## SOURCE PASSAGE:
Emotional Healing For Babies

Inspired by a post I read last night by karencarney I was brought back to my years as a health visitor. The main issue was to

help new parents in understanding their babies and to support a healthy lifestyle, meeting the child’s needs in the different periods of development and help to support breastfeeding.

That is the basis, but what about the families with adopted children or even children who had entered this world nearly by accident or had mothers with challenging backgrounds or problems?

After many years in my job, I heard talks by a very different kind of children’s psychologist Inger Thormann. She and another psychologist had an orphanage for children whose mothers were either dead, in prison or were drug addicts. It was called the Skodsborg Orphanage. Unfortunately, it does not exist any more. The children were observed and helped there while waiting for their future families.  The concept was to give the children a home as beautiful as possible. The building was a former manor house close to the sea.

 

They had many principles: the children should have so few contact persons as possible to help them to feel secure as many suffered from the consequences of their mothers’ addictions to drugs or alcohol. Somehow alcohol was the worst to deal with. But that belongs to another story.

## PROBLEM DESCRIPTION:
Give back the full text on emotional healing for babies, word for word.

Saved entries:

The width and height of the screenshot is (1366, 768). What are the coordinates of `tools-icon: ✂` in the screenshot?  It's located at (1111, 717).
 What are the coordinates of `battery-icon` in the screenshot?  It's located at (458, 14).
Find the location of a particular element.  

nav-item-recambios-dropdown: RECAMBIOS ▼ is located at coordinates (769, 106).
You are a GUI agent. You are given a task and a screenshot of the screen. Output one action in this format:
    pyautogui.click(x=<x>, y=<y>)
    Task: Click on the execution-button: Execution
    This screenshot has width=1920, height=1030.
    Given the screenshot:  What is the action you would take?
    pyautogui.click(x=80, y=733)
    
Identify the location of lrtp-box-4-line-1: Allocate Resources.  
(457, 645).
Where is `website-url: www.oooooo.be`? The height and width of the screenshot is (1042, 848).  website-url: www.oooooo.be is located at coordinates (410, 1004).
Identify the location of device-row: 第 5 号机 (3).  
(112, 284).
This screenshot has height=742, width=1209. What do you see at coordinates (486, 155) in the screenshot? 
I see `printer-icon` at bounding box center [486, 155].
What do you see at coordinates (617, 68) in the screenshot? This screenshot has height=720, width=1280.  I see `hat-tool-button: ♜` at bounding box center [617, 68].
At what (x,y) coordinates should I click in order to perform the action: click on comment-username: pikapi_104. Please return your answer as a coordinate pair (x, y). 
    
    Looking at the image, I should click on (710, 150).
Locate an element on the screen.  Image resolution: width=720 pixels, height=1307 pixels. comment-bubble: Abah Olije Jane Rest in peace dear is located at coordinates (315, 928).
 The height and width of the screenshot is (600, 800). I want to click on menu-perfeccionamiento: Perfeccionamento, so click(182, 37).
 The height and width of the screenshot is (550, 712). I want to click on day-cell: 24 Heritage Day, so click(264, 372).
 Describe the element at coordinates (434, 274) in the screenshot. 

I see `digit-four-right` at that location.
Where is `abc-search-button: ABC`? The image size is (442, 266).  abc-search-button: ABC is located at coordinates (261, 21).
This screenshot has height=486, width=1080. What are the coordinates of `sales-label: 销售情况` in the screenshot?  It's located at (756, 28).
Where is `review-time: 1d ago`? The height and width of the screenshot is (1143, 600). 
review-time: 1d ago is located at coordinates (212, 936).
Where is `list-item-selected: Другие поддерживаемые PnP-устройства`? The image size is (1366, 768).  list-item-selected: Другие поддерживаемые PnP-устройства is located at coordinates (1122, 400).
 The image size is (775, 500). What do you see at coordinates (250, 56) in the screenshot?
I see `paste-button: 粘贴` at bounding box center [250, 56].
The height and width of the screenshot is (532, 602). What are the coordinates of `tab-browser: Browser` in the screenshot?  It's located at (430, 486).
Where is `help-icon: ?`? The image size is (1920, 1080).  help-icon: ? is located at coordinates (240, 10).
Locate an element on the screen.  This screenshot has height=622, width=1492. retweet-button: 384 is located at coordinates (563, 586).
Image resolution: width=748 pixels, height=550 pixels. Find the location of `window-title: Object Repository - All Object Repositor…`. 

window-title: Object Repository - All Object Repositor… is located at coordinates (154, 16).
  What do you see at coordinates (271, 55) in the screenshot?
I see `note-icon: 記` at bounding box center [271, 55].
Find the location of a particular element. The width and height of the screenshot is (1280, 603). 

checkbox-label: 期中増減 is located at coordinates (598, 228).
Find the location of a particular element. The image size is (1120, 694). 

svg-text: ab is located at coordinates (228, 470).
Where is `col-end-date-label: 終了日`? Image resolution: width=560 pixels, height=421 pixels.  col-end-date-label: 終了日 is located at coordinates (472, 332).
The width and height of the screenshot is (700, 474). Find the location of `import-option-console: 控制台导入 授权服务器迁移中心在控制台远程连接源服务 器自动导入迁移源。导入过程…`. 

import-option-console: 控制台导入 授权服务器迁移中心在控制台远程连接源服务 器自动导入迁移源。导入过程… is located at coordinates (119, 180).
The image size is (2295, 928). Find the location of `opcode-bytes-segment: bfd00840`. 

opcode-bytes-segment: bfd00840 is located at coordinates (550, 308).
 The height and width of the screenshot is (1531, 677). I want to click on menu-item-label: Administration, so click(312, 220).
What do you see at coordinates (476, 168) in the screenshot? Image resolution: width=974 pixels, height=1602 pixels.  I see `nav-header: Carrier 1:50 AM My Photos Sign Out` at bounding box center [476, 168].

## RESULT OF THIS EXERCISE:
Emotional Healing For Babies

Inspired by a post I read last night by karencarney I was brought back to my years as a health visitor. The main issue was to

help new parents in understanding their babies and to support a healthy lifestyle, meeting the child’s needs in the different periods of development and help to support breastfeeding.

That is the basis, but what about the families with adopted children or even children who had entered this world nearly by accident or had mothers with challenging backgrounds or problems?

After many years in my job, I heard talks by a very different kind of children’s psychologist Inger Thormann. She and another psychologist had an orphanage for children whose mothers were either dead, in prison or were drug addicts. It was called the Skodsborg Orphanage. Unfortunately, it does not exist any more. The children were observed and helped there while waiting for their future families.  The concept was to give the children a home as beautiful as possible. The building was a former manor house close to the sea.

 

They had many principles: the children should have so few contact persons as possible to help them to feel secure as many suffered from the consequences of their mothers’ addictions to drugs or alcohol. Somehow alcohol was the worst to deal with. But that belongs to another story.